Work request:
Take the data from its first line. Print each line exactly until the line containing "Given: Send caller to voicemail" has been printed too.

Saved data entries:

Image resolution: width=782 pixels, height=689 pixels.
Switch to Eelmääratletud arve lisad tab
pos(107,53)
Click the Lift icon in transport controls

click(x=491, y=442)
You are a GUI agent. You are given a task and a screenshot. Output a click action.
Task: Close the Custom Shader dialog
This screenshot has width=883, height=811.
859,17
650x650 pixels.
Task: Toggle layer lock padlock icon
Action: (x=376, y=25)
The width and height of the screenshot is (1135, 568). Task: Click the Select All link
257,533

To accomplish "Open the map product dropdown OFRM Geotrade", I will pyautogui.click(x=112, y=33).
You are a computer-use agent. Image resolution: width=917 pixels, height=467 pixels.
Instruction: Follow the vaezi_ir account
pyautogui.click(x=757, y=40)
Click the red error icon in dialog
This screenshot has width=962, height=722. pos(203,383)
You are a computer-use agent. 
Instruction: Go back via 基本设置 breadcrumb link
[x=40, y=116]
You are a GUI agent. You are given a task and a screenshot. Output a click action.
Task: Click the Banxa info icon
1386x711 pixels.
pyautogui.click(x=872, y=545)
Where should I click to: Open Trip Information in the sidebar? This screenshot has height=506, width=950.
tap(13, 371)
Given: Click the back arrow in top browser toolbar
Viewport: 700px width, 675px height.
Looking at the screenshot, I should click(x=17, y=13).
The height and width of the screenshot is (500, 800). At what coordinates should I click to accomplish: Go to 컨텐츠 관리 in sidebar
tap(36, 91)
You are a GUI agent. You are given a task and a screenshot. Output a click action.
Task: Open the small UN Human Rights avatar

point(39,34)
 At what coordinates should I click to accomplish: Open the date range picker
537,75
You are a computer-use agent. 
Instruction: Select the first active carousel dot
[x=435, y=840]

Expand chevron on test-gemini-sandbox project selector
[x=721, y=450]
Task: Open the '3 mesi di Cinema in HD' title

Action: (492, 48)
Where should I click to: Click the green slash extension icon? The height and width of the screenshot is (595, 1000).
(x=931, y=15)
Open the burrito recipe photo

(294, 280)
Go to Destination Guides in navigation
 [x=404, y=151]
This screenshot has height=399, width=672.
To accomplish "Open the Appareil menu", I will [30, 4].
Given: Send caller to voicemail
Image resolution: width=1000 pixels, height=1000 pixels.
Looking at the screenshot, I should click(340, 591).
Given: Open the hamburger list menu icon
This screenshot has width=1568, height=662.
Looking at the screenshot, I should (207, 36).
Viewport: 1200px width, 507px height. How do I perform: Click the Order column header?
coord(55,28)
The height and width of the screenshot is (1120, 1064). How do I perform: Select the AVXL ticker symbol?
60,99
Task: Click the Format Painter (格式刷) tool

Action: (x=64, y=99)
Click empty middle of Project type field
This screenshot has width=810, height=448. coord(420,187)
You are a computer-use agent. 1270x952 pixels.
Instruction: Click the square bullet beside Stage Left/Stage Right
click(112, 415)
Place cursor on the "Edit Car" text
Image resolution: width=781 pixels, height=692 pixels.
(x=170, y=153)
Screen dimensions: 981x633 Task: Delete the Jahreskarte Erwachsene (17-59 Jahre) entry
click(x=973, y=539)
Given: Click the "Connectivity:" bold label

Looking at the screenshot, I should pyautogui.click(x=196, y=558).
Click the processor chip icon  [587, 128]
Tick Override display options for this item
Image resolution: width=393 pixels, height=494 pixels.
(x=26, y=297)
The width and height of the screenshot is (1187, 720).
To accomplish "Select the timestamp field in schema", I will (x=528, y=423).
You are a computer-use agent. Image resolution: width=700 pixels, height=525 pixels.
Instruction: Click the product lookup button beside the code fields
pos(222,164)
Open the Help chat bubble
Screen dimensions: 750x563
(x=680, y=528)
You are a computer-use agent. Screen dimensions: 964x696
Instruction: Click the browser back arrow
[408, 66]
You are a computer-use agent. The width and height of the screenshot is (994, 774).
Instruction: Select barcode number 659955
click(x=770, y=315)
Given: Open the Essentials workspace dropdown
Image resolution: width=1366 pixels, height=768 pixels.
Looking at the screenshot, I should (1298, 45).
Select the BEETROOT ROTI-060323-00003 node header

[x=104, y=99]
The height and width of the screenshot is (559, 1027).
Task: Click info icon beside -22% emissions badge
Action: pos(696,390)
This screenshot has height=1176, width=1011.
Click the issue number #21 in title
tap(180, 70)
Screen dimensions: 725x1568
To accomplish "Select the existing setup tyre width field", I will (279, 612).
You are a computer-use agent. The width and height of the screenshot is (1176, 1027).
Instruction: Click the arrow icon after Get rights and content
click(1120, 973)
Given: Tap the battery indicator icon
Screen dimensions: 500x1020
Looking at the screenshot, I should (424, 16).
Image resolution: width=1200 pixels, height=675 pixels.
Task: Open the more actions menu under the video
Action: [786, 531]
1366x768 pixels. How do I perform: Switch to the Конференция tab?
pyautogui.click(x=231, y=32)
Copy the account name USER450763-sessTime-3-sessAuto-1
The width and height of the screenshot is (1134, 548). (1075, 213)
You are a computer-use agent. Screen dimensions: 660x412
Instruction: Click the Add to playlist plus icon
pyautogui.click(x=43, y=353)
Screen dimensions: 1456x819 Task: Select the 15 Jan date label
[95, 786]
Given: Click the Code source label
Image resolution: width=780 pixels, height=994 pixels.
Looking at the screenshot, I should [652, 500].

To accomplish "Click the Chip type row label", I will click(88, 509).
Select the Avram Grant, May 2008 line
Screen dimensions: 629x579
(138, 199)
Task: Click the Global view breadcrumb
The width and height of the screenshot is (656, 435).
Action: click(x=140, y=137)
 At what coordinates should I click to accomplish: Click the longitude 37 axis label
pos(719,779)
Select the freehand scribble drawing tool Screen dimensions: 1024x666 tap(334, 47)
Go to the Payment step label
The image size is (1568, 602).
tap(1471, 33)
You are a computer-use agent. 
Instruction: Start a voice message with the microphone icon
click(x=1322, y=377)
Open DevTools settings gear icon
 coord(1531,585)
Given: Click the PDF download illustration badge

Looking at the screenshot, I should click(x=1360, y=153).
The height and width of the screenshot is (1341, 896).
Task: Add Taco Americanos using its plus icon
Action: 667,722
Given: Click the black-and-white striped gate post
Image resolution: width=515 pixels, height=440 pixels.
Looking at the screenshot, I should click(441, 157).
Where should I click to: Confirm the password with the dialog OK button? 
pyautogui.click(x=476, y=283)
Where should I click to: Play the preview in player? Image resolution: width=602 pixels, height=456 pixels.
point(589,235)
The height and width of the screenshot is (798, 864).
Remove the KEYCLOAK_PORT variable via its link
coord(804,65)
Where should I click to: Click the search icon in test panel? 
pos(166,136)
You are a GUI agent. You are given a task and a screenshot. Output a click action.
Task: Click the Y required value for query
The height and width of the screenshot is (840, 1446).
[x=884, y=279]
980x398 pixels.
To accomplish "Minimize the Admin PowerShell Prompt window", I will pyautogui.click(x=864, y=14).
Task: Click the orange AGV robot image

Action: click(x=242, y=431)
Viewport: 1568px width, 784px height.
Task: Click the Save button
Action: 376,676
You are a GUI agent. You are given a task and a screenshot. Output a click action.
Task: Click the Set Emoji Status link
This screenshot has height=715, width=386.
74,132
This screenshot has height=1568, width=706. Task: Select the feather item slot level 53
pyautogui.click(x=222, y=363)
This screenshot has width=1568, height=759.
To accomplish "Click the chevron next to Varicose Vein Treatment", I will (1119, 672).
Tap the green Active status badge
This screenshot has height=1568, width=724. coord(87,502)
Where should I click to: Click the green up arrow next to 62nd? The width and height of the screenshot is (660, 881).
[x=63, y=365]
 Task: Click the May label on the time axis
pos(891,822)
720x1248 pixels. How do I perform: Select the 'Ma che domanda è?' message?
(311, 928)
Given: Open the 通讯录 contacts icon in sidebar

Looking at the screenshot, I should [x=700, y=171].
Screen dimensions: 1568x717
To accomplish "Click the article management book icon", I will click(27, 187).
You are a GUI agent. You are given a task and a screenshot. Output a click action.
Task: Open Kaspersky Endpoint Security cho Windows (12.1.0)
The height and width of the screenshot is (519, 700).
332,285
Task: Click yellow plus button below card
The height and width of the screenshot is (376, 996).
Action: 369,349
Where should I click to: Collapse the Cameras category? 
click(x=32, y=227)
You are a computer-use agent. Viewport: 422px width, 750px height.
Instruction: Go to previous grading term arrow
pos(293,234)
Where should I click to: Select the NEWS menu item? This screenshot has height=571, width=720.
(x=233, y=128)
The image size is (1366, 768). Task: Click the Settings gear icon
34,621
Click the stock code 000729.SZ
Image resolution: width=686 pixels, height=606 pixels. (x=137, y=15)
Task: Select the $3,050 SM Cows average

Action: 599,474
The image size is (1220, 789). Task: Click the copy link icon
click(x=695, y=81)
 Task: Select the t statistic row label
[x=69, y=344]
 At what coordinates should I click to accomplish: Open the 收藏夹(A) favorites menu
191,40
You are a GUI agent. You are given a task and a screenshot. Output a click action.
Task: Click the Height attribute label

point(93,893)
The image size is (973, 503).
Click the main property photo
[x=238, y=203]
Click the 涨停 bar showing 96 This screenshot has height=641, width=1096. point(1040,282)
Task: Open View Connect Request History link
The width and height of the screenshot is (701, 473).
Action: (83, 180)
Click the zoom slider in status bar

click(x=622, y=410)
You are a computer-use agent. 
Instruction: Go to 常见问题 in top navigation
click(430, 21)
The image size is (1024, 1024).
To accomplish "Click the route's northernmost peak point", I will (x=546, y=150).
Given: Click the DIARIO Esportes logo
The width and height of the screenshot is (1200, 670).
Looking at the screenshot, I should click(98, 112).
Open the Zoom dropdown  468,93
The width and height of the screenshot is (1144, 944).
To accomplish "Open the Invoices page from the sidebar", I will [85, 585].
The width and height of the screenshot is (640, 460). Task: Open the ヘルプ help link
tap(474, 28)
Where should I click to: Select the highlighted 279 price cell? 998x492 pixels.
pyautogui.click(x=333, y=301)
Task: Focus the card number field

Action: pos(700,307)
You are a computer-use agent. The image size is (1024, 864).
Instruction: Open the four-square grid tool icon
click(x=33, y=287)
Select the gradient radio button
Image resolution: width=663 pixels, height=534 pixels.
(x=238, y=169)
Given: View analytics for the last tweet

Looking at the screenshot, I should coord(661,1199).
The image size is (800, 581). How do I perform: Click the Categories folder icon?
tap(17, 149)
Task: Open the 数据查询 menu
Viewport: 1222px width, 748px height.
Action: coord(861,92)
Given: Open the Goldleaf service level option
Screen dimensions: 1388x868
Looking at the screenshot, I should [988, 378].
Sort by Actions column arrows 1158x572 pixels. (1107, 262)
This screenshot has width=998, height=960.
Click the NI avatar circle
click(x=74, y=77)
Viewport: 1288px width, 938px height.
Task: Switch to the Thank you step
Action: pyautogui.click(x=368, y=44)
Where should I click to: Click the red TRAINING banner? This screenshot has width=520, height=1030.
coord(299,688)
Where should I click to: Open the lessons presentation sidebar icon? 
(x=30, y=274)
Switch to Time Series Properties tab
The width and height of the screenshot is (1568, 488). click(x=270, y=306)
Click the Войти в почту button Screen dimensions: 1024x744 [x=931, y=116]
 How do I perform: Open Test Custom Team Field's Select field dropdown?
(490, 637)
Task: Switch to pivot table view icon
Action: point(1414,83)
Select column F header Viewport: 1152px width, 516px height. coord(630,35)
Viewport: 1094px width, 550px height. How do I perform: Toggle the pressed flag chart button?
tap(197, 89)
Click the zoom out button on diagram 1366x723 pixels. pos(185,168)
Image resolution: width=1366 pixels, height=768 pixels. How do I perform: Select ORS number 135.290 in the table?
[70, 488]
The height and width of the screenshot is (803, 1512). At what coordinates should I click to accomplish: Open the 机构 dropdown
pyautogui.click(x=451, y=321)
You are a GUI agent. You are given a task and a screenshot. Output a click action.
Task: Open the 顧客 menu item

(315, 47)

The answer:
Image resolution: width=782 pixels, height=689 pixels.
Switch to Eelmääratletud arve lisad tab
pos(107,53)
Click the Lift icon in transport controls

click(x=491, y=442)
You are a GUI agent. You are given a task and a screenshot. Output a click action.
Task: Close the Custom Shader dialog
This screenshot has width=883, height=811.
859,17
650x650 pixels.
Task: Toggle layer lock padlock icon
Action: (x=376, y=25)
The width and height of the screenshot is (1135, 568). Task: Click the Select All link
257,533

To accomplish "Open the map product dropdown OFRM Geotrade", I will pyautogui.click(x=112, y=33).
You are a computer-use agent. Image resolution: width=917 pixels, height=467 pixels.
Instruction: Follow the vaezi_ir account
pyautogui.click(x=757, y=40)
Click the red error icon in dialog
This screenshot has width=962, height=722. pos(203,383)
You are a computer-use agent. 
Instruction: Go back via 基本设置 breadcrumb link
[x=40, y=116]
You are a GUI agent. You are given a task and a screenshot. Output a click action.
Task: Click the Banxa info icon
1386x711 pixels.
pyautogui.click(x=872, y=545)
Where should I click to: Open Trip Information in the sidebar? This screenshot has height=506, width=950.
tap(13, 371)
Given: Click the back arrow in top browser toolbar
Viewport: 700px width, 675px height.
Looking at the screenshot, I should click(x=17, y=13).
The height and width of the screenshot is (500, 800). At what coordinates should I click to accomplish: Go to 컨텐츠 관리 in sidebar
tap(36, 91)
You are a GUI agent. You are given a task and a screenshot. Output a click action.
Task: Open the small UN Human Rights avatar

point(39,34)
 At what coordinates should I click to accomplish: Open the date range picker
537,75
You are a computer-use agent. 
Instruction: Select the first active carousel dot
[x=435, y=840]

Expand chevron on test-gemini-sandbox project selector
[x=721, y=450]
Task: Open the '3 mesi di Cinema in HD' title

Action: (492, 48)
Where should I click to: Click the green slash extension icon? The height and width of the screenshot is (595, 1000).
(x=931, y=15)
Open the burrito recipe photo

(294, 280)
Go to Destination Guides in navigation
 [x=404, y=151]
This screenshot has height=399, width=672.
To accomplish "Open the Appareil menu", I will [30, 4].
Given: Send caller to voicemail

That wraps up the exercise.